I enquired of him, ‘What about Albert Stewart? Is there anything to link him with any of the deaths?’
‘He and Gillman weren’t the best of friends is about the best it gets. Stewart blames Gillman for persecuting him when he was in his class; apparently barely a week went by when Gillman wasn’t giving him detention, or even caning his hand, so he definitely bore him a grudge, but we can’t find any such link with Yvette Mangon, and Marlene Jeffries wasn’t around when Stewart was at school.’
‘How does he feel about lesbians and homosexuals?’

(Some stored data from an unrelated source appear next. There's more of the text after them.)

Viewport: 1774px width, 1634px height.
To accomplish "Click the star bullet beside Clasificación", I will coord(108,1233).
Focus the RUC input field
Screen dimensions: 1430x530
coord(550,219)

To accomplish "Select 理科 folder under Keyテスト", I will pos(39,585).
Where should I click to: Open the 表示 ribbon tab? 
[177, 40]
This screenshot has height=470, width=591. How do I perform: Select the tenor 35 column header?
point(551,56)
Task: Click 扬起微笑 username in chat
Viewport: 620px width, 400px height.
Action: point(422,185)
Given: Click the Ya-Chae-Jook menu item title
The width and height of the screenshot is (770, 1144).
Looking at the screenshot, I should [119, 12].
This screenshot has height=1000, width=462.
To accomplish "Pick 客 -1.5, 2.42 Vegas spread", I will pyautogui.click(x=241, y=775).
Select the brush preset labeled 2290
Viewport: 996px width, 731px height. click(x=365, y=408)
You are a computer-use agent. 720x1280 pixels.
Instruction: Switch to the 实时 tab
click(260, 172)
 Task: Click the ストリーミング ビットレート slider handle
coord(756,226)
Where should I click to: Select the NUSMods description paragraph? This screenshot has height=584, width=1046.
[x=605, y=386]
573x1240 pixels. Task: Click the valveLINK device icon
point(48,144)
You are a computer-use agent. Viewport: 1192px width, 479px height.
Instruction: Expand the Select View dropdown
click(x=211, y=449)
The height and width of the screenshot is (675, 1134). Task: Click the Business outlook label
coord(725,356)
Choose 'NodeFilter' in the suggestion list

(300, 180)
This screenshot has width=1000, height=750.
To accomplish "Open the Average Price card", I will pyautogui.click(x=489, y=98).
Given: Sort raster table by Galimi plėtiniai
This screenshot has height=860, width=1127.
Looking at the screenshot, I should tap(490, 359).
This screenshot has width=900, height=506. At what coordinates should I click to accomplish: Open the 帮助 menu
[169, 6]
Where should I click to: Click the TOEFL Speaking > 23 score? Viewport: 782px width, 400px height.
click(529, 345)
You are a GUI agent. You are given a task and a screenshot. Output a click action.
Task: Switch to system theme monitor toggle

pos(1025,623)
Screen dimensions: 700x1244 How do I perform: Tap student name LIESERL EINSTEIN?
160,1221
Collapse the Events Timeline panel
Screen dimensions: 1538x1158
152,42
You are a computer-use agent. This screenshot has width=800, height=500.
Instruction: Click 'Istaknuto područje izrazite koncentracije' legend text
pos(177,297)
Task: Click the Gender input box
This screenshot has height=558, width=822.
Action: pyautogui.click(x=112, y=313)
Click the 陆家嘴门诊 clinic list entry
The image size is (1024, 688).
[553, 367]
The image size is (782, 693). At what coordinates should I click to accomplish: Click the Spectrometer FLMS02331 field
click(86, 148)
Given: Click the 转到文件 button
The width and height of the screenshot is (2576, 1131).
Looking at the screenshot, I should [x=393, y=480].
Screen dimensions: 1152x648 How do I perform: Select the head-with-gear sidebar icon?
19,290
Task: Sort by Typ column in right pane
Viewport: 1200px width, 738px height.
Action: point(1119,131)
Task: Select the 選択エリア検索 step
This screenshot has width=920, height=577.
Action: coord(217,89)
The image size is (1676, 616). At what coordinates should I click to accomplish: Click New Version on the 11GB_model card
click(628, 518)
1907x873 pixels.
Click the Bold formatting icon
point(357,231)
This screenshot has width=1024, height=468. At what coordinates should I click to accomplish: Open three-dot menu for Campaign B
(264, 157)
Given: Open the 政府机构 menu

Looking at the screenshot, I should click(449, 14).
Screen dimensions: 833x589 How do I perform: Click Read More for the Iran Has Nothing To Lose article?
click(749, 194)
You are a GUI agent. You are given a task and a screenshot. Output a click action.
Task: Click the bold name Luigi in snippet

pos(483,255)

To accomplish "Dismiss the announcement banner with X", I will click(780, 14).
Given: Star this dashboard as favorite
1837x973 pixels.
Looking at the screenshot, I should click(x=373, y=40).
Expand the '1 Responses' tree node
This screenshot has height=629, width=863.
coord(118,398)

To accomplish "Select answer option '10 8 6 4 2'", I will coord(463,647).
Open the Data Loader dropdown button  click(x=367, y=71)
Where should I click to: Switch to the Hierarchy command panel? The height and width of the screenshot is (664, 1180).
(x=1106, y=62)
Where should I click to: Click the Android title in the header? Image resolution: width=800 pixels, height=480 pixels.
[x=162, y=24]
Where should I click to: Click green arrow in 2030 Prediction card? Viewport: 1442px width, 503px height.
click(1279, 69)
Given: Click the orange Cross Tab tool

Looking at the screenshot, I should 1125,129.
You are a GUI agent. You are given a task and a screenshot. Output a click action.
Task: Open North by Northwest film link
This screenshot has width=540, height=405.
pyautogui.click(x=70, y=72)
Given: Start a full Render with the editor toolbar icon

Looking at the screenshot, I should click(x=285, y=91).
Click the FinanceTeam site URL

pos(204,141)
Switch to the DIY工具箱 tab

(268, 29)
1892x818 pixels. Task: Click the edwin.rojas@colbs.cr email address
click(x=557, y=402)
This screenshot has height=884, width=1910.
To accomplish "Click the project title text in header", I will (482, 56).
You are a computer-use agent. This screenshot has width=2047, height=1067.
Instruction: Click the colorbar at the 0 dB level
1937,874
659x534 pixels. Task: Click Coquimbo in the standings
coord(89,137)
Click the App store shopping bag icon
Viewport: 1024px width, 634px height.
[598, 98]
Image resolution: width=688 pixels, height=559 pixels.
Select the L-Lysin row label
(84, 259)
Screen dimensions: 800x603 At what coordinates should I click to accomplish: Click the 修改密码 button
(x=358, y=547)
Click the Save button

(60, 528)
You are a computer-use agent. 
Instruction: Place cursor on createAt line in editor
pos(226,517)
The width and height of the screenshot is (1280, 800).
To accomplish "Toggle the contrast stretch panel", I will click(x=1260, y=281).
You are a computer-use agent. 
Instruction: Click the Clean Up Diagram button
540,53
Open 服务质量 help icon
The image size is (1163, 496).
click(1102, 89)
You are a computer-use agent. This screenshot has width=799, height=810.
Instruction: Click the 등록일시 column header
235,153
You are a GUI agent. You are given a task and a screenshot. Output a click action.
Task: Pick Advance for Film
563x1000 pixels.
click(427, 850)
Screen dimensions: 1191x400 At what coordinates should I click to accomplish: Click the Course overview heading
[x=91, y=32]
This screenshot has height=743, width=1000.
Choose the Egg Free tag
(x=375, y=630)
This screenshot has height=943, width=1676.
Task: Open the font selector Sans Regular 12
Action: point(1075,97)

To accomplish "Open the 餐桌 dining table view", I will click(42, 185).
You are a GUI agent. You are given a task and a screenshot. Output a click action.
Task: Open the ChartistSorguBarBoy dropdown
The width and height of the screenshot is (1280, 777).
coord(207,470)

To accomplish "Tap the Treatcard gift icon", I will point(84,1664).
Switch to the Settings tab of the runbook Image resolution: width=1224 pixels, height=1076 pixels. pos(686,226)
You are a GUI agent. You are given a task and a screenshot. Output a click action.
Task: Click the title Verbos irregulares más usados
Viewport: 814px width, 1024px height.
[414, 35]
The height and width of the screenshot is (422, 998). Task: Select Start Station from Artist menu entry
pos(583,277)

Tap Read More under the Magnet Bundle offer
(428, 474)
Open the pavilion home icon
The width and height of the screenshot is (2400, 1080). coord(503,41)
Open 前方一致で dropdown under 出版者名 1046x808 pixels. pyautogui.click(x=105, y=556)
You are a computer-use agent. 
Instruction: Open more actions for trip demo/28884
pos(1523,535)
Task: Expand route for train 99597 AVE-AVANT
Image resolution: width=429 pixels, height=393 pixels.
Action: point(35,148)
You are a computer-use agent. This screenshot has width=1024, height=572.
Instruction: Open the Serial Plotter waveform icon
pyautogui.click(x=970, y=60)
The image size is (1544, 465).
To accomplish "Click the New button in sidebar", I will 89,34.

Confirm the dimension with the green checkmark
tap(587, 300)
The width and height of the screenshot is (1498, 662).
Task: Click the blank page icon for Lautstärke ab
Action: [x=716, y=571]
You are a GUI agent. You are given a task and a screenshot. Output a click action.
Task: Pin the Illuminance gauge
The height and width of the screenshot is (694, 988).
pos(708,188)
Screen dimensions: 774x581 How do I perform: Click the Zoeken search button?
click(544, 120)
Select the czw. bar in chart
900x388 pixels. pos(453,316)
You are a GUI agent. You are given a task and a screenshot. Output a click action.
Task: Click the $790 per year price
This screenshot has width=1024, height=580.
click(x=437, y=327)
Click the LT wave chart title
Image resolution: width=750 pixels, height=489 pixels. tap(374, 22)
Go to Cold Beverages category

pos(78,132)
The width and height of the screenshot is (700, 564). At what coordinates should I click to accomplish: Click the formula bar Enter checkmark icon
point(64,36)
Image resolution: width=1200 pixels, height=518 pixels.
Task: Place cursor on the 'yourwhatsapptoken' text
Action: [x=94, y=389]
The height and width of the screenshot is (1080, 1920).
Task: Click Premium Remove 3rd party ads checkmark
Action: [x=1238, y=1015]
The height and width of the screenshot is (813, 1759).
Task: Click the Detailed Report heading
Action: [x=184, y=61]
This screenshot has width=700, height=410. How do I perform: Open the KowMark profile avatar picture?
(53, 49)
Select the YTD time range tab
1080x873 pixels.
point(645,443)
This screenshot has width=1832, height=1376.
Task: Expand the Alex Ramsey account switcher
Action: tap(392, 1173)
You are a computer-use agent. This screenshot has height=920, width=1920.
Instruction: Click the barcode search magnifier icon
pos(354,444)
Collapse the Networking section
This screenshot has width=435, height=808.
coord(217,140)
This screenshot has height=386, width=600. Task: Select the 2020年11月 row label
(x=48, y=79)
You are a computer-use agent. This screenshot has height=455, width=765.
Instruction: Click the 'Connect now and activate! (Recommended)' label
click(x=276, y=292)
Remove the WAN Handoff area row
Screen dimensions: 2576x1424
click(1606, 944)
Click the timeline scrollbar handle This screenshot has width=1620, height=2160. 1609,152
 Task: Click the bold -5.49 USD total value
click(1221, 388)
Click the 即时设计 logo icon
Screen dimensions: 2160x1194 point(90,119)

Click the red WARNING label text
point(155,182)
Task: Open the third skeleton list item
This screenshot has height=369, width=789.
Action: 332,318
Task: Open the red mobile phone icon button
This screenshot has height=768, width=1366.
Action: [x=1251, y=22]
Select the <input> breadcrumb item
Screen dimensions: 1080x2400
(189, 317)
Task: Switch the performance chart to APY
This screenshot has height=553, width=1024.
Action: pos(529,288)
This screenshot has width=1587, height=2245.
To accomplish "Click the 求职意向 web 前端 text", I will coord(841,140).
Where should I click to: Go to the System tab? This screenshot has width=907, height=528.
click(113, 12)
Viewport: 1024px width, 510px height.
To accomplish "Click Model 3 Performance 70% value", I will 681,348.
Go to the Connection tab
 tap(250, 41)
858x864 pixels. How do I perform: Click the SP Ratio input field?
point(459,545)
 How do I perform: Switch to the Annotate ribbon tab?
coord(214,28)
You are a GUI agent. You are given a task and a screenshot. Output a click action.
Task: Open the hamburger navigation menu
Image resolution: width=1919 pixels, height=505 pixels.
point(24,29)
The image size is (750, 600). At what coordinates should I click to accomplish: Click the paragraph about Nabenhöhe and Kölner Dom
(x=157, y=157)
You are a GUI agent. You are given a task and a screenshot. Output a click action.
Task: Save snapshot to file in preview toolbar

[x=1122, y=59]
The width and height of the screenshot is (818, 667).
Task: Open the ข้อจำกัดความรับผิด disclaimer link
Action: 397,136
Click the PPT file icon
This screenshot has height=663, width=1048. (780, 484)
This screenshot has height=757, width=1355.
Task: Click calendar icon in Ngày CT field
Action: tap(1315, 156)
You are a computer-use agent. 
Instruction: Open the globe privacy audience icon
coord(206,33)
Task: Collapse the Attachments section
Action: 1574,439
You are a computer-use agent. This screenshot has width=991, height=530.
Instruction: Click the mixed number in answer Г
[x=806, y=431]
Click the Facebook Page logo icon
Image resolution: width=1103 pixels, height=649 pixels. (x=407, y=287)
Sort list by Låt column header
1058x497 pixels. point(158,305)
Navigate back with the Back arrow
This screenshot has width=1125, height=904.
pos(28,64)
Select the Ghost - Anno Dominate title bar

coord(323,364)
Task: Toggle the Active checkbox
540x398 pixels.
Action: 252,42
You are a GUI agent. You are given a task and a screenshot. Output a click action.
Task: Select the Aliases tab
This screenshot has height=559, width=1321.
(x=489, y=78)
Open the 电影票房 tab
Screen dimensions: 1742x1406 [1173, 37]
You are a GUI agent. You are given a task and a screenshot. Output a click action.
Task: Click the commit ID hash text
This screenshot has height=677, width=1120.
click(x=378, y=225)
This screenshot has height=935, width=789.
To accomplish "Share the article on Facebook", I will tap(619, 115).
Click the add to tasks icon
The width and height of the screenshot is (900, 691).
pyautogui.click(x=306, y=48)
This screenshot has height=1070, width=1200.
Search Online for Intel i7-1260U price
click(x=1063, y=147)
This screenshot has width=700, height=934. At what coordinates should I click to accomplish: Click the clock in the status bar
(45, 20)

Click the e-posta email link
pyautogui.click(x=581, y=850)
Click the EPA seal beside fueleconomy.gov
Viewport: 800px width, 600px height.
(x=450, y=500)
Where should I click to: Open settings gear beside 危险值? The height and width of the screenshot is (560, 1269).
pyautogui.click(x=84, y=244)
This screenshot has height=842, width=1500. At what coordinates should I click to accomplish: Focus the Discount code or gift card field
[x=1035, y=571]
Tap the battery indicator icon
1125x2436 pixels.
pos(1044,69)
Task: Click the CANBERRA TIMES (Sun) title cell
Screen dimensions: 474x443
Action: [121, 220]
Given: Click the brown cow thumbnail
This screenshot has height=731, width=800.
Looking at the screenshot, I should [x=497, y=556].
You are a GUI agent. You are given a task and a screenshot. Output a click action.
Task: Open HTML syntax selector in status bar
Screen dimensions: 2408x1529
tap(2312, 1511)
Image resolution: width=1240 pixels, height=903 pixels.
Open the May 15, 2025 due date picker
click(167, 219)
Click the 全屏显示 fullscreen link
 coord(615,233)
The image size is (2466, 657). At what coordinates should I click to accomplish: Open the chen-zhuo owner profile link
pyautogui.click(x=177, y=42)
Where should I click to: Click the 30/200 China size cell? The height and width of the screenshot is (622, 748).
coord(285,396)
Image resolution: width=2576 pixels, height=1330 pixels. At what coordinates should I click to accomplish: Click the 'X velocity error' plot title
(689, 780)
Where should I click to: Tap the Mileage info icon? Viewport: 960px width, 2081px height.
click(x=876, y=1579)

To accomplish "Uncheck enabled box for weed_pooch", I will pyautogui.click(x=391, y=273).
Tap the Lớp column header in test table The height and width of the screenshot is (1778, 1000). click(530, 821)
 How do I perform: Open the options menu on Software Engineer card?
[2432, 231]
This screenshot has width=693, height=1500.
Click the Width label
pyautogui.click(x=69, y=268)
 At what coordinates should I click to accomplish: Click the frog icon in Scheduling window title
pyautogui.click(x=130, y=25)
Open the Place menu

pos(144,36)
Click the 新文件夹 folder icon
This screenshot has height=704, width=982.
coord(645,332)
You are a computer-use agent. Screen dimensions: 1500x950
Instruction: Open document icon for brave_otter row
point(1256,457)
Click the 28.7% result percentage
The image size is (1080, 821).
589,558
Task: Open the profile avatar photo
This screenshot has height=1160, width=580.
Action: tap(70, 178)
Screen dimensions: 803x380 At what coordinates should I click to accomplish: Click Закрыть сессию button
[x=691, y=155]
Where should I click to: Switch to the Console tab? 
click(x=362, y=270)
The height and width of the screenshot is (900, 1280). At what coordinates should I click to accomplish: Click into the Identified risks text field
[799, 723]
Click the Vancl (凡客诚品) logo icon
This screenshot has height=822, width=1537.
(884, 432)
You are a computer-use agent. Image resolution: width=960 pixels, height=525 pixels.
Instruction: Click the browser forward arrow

He grunted. ‘The psychiatrist tells me that Stewart isn’t too fond of poofs – says it’s to do with his military training – but he’s not too worked up over lesbians.’
‘No motive there, then.’
‘Not if you believe psychiatrists.’ He sounded as if he didn’t, particularly. He chewed for a while, perhaps on a rubber band, perhaps on his own tongue, perhaps on a wasp, then he declared, ‘You’re almost certainly wrong, but should you be right and I am found to have ignored you, I won’t just be for the high jump, I’ll be hung, drawn and quartered by the powers that be.’ He sounded bitter; once again, it seemed that I was making trouble for him. He turned to his sergeant. ‘Go with the doctor and check out the graffiti, Sergeant, and then do some background checks – but do them quietly. Then, when we have put the good doctor’s mind at rest, we can get on with solving this case.’